**Instruction**:
Extend the transcript of the scene about the candidate's sex scandal, picking up right after its final line.
* Start Excerpted text *
A sex scandal, in the campaign of the
candidate who claims to be

the Second Coming of Christ.

[DON FRUTO:] There it is! I told ya so!
Look!

You can’t teach an old dog new tricks!
Eh!?

[DOÑA LIDI:] Well, but that’s
your son-in-law.

I don’t know how you can get enjoyment
from your own daughter’s suffering!

In fact, I’m gonna go call her.

[Fighting on TV]

[PEÑA COTTO:] You know what?

I need you to find me that man, from
the incident with Pepo, and his wife.

Do it quickly, and discreetly.

[JENNIFER:] Mm-hmm.

[Spanks]

>> Ooh… Ooh!

[PEPO:] Thank you.

Hey, you forgot my urine!

[Door shuts]

[ESTELA:] Do you want to explain to me
what happened?

And I’m not referring to the riot.

What I’m asking you is whether you
have anything to do with that slut?

>> What? No! How even?!

>> Uh-huh.

>> They can accuse of me anything, but…

Having a side chick? No!
The only woman for me is Puki.

Wait till she gets here
and confirms that for you.

Honey!

[Slap]

>> OK, OK, let’s keep things
under control here.

Let’s talk, because

It’s important. We’re going through
a sticky situation, and

We need to sort things out.

In politics…

In politics, everyone has skeletons
in the closet, and cheating…

is one of the worst.

Right now, our opponents are probably

trying to get in contact
with this chick,

to come up with a story.

[Shady music]

[ESTELA:] The important thing now,
is for you to calm down, Puki.

You didn’t see this woman.

[PUKI:] Mmm.

>> You don’t know what
we’re dealing with.

Let’s focus on the fundraising,
which is the most important.

OK?

Between us, nothing has changed.
* End Excerpted text *
* Start Records supplied *
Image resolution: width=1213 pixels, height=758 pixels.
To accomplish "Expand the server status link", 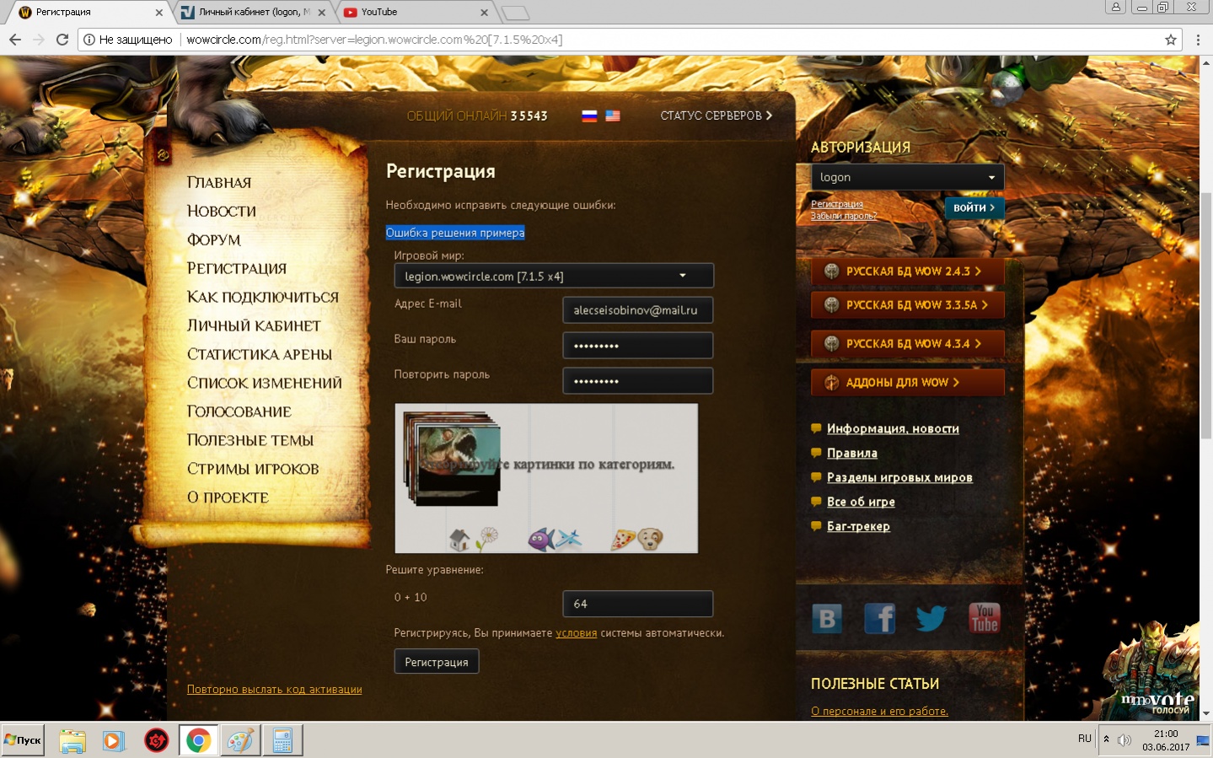I will [716, 116].
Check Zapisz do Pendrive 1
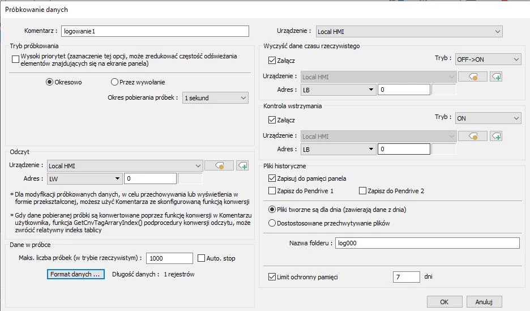The height and width of the screenshot is (311, 530). pos(272,191)
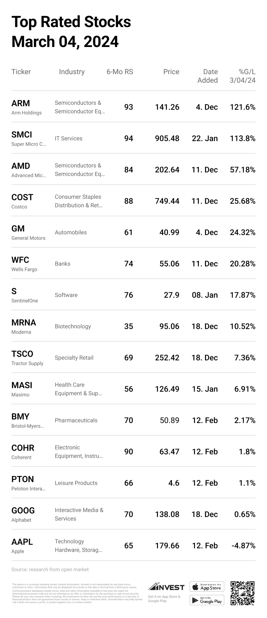267x618 pixels.
Task: Click the AAPL ticker symbol
Action: coord(22,542)
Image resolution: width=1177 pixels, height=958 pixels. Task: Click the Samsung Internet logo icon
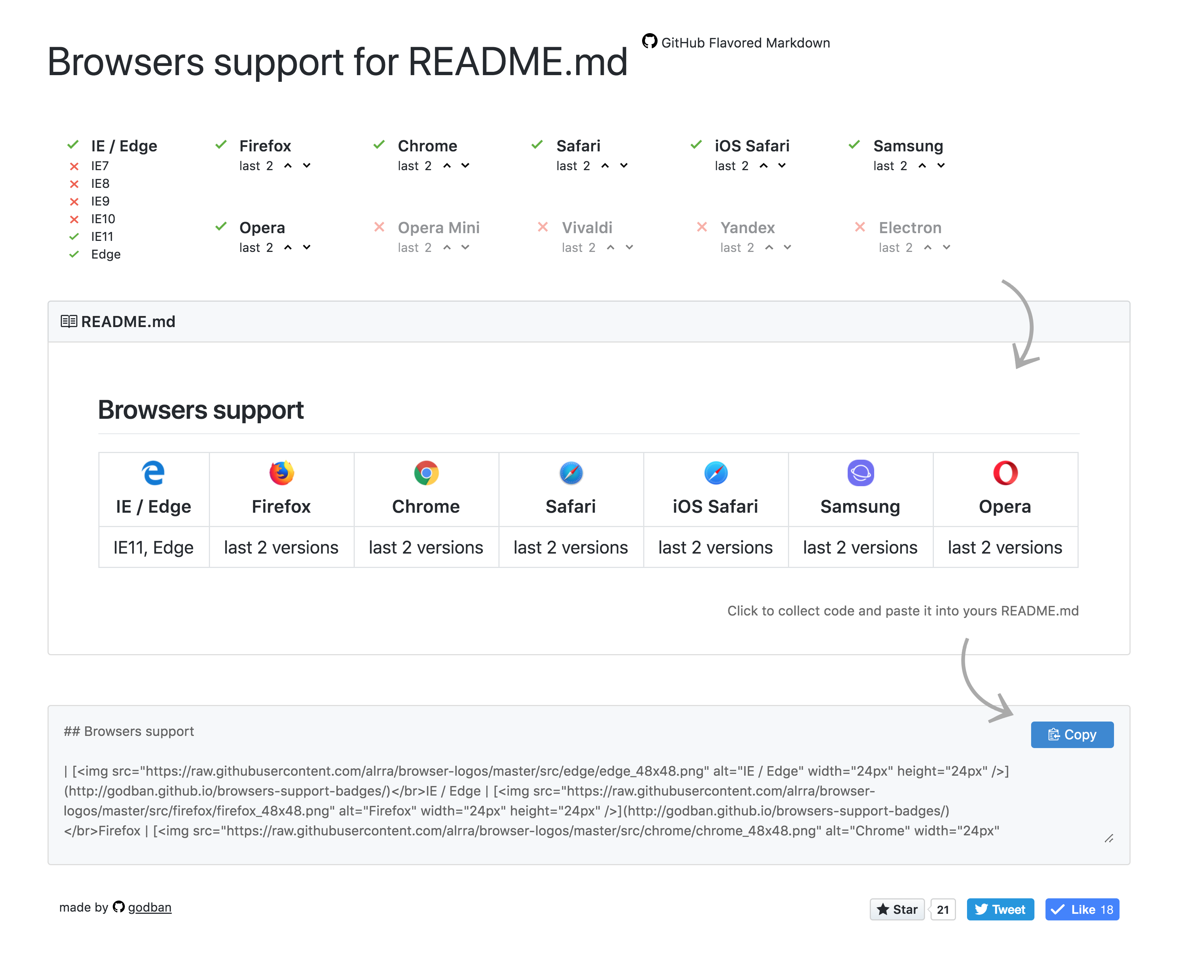(x=860, y=473)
* End Records supplied *
**In response**:
[Classical violin playing]

>> From what I hear, this "Pepo" stuff
is just to appeal to the lower classes.

He’s really a lawyer with a degree
from Harvard.

>> I think he’s a Head of Department
at Yale!

>> He speaks 5 languages
and 10 dialects.

>> He’s a sommelier and the best curator
in the Caribbean and Latin America!

>> They say even in the United States!

>> An associate of Bill Gates’

>> He’s an associate
of Warren Buffet’s!

>> He hunts white elephants
in Mozambique.

>> A black-belt in aikido.

>> He’s a great tango dancer.

>> He plays piano like an angel.

>> He’s a gentleman.

>> He’s a poet!

>> He’s an auteur.

>> He’s a first class juror.

>> He was the President’s advisor!

>> No!

>> He looks like Ricky Martin.

[Glass shattering]

[PEPO:] I’m sorry.

[PUKI:] Hey

[ESTELA:] Uh- uh- uh- uhm…

I called you, and I told you,
that your tuxedo

was on the table
at campaign headquarters.

[PEPO:] Yeah, but it didn’t fit.
It was too small.

I was walking around like this,
like a penguin.

And the little tie? There’s no one
who can tie that, right?

>> Puki, the dress.

It’s uh…

[PUKI:] Oh my!

[PEPO:] Precious.

[ESTELA:] It’s- Yes, well-
It’s a little tight.

PUKI [struggling]: Yes, but,
just a little.

Well, to tell you the truth,
I can barely breathe,

but Pepo insisted on it.

Because this is the dress
in which we first, uh…

[PEPO:] And we haven’t washed it since.

>> Yes! Hihihii!

[PEPO:] Hey!

How are you, smart guy?

This is my wife, Puki.

And this is Tato Adorno, Esq.
Though you’ve already met.

[RAMIREZ:] Good evening! Good evening!
And thank you for being present.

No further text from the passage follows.